* start *
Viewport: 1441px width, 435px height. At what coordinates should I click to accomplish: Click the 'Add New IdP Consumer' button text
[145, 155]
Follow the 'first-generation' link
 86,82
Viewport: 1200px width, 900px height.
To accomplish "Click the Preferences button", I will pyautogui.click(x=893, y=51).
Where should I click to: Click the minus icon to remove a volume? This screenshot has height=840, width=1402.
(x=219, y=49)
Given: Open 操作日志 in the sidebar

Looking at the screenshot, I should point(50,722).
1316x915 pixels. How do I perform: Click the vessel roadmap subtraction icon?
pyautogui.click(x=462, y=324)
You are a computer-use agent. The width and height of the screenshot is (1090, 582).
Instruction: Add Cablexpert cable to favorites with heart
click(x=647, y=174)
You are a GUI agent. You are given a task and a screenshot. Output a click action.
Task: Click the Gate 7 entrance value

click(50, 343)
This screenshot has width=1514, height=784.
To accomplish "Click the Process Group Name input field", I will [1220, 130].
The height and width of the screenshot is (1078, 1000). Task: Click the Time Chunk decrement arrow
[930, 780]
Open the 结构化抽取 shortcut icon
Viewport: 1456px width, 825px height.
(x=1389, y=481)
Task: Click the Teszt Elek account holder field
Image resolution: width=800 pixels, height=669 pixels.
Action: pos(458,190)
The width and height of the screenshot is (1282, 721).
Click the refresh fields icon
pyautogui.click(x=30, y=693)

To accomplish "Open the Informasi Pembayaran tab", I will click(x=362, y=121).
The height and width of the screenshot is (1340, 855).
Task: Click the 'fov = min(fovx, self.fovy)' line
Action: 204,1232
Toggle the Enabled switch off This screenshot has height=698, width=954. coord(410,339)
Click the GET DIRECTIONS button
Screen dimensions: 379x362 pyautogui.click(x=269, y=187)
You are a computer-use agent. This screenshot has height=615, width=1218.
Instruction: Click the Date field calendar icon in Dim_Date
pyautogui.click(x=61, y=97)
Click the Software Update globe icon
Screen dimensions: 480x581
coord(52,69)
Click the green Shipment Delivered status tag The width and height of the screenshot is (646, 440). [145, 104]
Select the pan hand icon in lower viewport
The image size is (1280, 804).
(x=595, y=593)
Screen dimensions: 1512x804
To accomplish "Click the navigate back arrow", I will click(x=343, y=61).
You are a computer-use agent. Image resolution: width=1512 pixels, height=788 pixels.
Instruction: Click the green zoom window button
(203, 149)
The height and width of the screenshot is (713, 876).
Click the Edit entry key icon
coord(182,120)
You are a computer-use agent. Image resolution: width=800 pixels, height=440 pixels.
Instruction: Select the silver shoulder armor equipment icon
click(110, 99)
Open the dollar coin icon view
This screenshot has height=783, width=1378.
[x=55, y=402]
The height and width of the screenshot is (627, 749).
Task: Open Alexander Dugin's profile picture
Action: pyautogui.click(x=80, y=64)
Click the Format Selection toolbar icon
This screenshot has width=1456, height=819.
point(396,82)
* end *
Rewrite every line of the records, substituting "Goal" for each occurrence of "Instruction" and leaving everything else unchanged.

Viewport: 1441px width, 435px height. At what coordinates should I click to accomplish: Click the 'Add New IdP Consumer' button text
[145, 155]
Follow the 'first-generation' link
 86,82
Viewport: 1200px width, 900px height.
To accomplish "Click the Preferences button", I will pyautogui.click(x=893, y=51).
Where should I click to: Click the minus icon to remove a volume? This screenshot has height=840, width=1402.
(x=219, y=49)
Given: Open 操作日志 in the sidebar

Looking at the screenshot, I should point(50,722).
1316x915 pixels. How do I perform: Click the vessel roadmap subtraction icon?
pyautogui.click(x=462, y=324)
You are a computer-use agent. The width and height of the screenshot is (1090, 582).
Goal: Add Cablexpert cable to favorites with heart
click(x=647, y=174)
You are a GUI agent. You are given a task and a screenshot. Output a click action.
Task: Click the Gate 7 entrance value

click(50, 343)
This screenshot has width=1514, height=784.
To accomplish "Click the Process Group Name input field", I will [1220, 130].
The height and width of the screenshot is (1078, 1000). Task: Click the Time Chunk decrement arrow
[930, 780]
Open the 结构化抽取 shortcut icon
Viewport: 1456px width, 825px height.
(x=1389, y=481)
Task: Click the Teszt Elek account holder field
Image resolution: width=800 pixels, height=669 pixels.
Action: pos(458,190)
The width and height of the screenshot is (1282, 721).
Click the refresh fields icon
pyautogui.click(x=30, y=693)

To accomplish "Open the Informasi Pembayaran tab", I will click(x=362, y=121).
The height and width of the screenshot is (1340, 855).
Task: Click the 'fov = min(fovx, self.fovy)' line
Action: 204,1232
Toggle the Enabled switch off This screenshot has height=698, width=954. coord(410,339)
Click the GET DIRECTIONS button
Screen dimensions: 379x362 pyautogui.click(x=269, y=187)
You are a computer-use agent. This screenshot has height=615, width=1218.
Goal: Click the Date field calendar icon in Dim_Date
pyautogui.click(x=61, y=97)
Click the Software Update globe icon
Screen dimensions: 480x581
coord(52,69)
Click the green Shipment Delivered status tag The width and height of the screenshot is (646, 440). [145, 104]
Select the pan hand icon in lower viewport
The image size is (1280, 804).
(x=595, y=593)
Screen dimensions: 1512x804
To accomplish "Click the navigate back arrow", I will click(x=343, y=61).
You are a computer-use agent. Image resolution: width=1512 pixels, height=788 pixels.
Goal: Click the green zoom window button
(203, 149)
The height and width of the screenshot is (713, 876).
Click the Edit entry key icon
coord(182,120)
You are a computer-use agent. Image resolution: width=800 pixels, height=440 pixels.
Goal: Select the silver shoulder armor equipment icon
click(110, 99)
Open the dollar coin icon view
This screenshot has height=783, width=1378.
[x=55, y=402]
The height and width of the screenshot is (627, 749).
Task: Open Alexander Dugin's profile picture
Action: pyautogui.click(x=80, y=64)
Click the Format Selection toolbar icon
This screenshot has width=1456, height=819.
point(396,82)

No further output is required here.